During British colonization in Ireland, Maud fought to preserve her people's culture.
In 1897, Maude along with Arthur Griffith and poet W.B. Yeats organized protests against the Diamond Jubilee of Queen Victoria.
Even in her acting career, she was still using it as a platform for the nationalist movement.
To oppose the British from gaining the loyalty of the Irish people during the 1900s, Maud held special receptions for Irish children. Along with other volunteers, she was able to found the Inghinidhe na hÉireann, meaning Daughters of Ireland. It was an Irish nationalist women's organization that she led from 1900 to 1914 before it merged into The Irishwomen's Council, also known as Cumann na mBan.

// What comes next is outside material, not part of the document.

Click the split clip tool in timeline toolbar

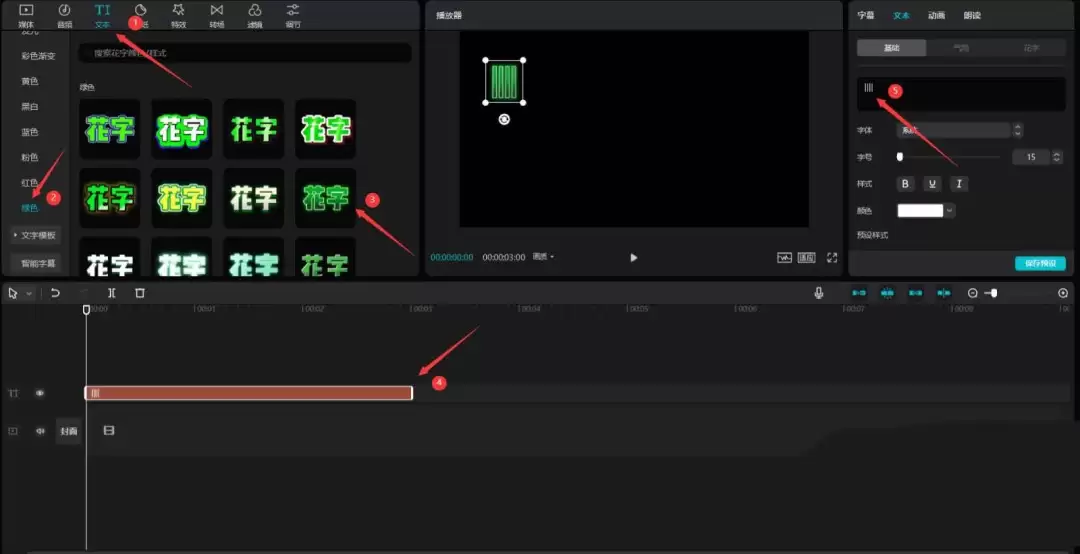coord(112,293)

On their first meeting, twenty-nine women attended. Apart from being a voice for the Ireland nationalist movement, the organization also became a platform for Irish women in the country's affairs.
Imprisonment and Freedom
Maud and her children moved to Paris again. But even there, she remained active. By 1913, she established the French newspaper L'Irlande libre.
Shortly after her return, she and her daughter were arrested in Dublin and sent to prison in England for six months.
By 1921, she advocated for the Republican side and opposed the Anglo-Irish Treaty. Maud also worked with the Irish White Cross to help victims of violence. They distributed the funds from the Cumann na mBan to help victims.
She settled in Dublin in 1922. There she continued to fight for the rights of the Irish people and took part in the suffragette movement. She became the head of The Women's Peace Committee. In a few months, she also set up another organization named the Women's Prisoner Defence League.
During that time, women were sent to men's prison camps. Her organization helped the prisoners and supported their families.
It was a long battle, and she was arrested and imprisoned in the Mountjoy Jail. Her office and home were raided. Maud was released on April 28, 1923. However, that did not stop her from protesting and fighting for human rights.
Later Life, Death, and Legacy
She published her autobiography titled "Servant of the Queen" in 1938, and by 1974, she received the Nobel Peace Prize. Her son, Sean MacBride was also an active politician in Ireland. He was among the people who established Amnesty International, an international non-government organization that campaigns to end the abuse of human rights.
Maud Gonne died on April 27, 1953, on Roebuck House, surrounded by her family, Iseult, Sean, and Sean's wife. She was buried at the Glasnevin Cemetery in Dublin.
Maud Gonne not only fought for independence and women's rights, she also worked to improve prison conditions.